What the task requires
Given the entries that follow, write out exactly the lines starting at the one containing "www.somethingawful.com (164, 2208)" and ending at the one containing "wachtwoord weergeven (587, 486)", both ends included, and only those.

Entries shown

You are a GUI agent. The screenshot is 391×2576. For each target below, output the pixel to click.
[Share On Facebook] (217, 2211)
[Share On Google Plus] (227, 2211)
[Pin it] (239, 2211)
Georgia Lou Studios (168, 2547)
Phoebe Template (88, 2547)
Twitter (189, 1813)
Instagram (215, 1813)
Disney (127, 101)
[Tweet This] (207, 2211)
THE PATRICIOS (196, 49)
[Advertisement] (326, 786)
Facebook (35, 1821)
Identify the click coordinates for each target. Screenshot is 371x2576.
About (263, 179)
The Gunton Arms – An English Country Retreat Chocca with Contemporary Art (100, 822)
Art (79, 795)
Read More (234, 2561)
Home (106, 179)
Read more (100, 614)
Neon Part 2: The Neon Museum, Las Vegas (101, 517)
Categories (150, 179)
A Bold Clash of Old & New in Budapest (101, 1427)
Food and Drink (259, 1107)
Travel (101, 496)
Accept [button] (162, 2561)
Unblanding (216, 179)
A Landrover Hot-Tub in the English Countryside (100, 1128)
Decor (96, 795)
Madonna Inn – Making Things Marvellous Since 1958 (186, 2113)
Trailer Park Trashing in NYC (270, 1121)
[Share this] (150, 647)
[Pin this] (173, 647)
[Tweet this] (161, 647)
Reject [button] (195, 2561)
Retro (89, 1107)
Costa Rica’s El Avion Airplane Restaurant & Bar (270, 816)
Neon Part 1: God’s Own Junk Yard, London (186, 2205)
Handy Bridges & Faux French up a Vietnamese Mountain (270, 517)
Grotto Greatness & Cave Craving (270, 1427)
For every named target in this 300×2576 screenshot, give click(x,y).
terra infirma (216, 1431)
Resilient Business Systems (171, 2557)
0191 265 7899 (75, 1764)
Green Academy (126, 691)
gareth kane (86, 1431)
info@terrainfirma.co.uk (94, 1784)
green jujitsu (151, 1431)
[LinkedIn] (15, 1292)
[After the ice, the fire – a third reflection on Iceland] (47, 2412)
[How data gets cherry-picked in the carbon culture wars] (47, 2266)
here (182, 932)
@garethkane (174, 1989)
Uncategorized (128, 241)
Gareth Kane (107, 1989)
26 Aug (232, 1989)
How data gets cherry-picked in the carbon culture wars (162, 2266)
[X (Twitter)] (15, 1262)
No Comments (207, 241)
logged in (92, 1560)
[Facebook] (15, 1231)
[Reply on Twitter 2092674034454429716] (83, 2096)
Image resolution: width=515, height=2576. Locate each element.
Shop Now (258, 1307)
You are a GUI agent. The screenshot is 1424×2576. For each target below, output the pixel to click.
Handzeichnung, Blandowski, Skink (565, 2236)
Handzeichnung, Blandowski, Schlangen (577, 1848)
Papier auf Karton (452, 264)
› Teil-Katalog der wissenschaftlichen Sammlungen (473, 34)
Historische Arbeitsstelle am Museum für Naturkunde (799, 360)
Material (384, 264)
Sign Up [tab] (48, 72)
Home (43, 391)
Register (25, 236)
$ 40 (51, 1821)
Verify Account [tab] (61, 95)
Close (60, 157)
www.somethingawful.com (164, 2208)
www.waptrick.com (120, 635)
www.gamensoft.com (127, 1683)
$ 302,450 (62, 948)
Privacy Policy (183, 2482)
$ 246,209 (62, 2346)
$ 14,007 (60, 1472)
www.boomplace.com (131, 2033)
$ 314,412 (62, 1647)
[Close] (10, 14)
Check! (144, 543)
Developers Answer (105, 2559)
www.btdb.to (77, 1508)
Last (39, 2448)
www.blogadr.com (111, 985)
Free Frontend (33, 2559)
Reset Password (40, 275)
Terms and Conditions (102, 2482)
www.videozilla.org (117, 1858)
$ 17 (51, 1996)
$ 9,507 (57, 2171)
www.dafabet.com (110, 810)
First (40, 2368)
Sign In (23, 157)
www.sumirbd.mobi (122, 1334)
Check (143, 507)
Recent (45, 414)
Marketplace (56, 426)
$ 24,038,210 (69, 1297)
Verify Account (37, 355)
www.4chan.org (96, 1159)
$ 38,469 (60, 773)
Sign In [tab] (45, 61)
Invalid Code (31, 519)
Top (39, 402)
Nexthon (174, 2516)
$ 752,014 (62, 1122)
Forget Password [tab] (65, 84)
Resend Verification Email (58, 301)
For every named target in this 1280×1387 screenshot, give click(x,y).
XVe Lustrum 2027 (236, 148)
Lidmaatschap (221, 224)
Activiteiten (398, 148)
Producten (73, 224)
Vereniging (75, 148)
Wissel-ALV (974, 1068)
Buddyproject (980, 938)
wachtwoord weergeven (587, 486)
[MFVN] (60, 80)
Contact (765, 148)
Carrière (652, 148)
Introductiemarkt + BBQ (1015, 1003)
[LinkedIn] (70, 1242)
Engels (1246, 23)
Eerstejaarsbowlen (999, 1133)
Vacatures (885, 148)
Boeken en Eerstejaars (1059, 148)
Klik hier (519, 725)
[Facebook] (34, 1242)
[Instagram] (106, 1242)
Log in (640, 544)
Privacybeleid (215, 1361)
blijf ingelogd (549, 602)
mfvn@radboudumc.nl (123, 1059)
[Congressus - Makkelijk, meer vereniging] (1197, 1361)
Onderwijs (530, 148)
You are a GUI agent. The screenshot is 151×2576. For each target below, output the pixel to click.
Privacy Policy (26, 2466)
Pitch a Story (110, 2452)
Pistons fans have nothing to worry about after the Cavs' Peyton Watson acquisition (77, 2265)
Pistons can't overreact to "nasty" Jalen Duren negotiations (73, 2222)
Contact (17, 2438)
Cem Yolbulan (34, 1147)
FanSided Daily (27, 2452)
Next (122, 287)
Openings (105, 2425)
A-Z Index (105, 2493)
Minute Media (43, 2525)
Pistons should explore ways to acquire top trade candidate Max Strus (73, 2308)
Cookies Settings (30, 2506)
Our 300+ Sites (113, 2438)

Exercise answer
www.somethingawful.com (164, 2208)
www.waptrick.com (120, 635)
www.gamensoft.com (127, 1683)
$ 302,450 (62, 948)
Privacy Policy (183, 2482)
$ 246,209 (62, 2346)
$ 14,007 (60, 1472)
www.boomplace.com (131, 2033)
$ 314,412 (62, 1647)
[Close] (10, 14)
Check! (144, 543)
Developers Answer (105, 2559)
www.btdb.to (77, 1508)
Last (39, 2448)
www.blogadr.com (111, 985)
Free Frontend (33, 2559)
Reset Password (40, 275)
Terms and Conditions (102, 2482)
www.videozilla.org (117, 1858)
$ 17 (51, 1996)
$ 9,507 (57, 2171)
www.dafabet.com (110, 810)
First (40, 2368)
Sign In (23, 157)
www.sumirbd.mobi (122, 1334)
Check (143, 507)
Recent (45, 414)
Marketplace (56, 426)
$ 24,038,210 (69, 1297)
Verify Account (37, 355)
www.4chan.org (96, 1159)
$ 38,469 (60, 773)
Sign In [tab] (45, 61)
Invalid Code (31, 519)
Top (39, 402)
Nexthon (174, 2516)
$ 752,014 (62, 1122)
Forget Password [tab] (65, 84)
Resend Verification Email (58, 301)
For every named target in this 1280×1387 screenshot, give click(x,y).
XVe Lustrum 2027 (236, 148)
Lidmaatschap (221, 224)
Activiteiten (398, 148)
Producten (73, 224)
Vereniging (75, 148)
Wissel-ALV (974, 1068)
Buddyproject (980, 938)
wachtwoord weergeven (587, 486)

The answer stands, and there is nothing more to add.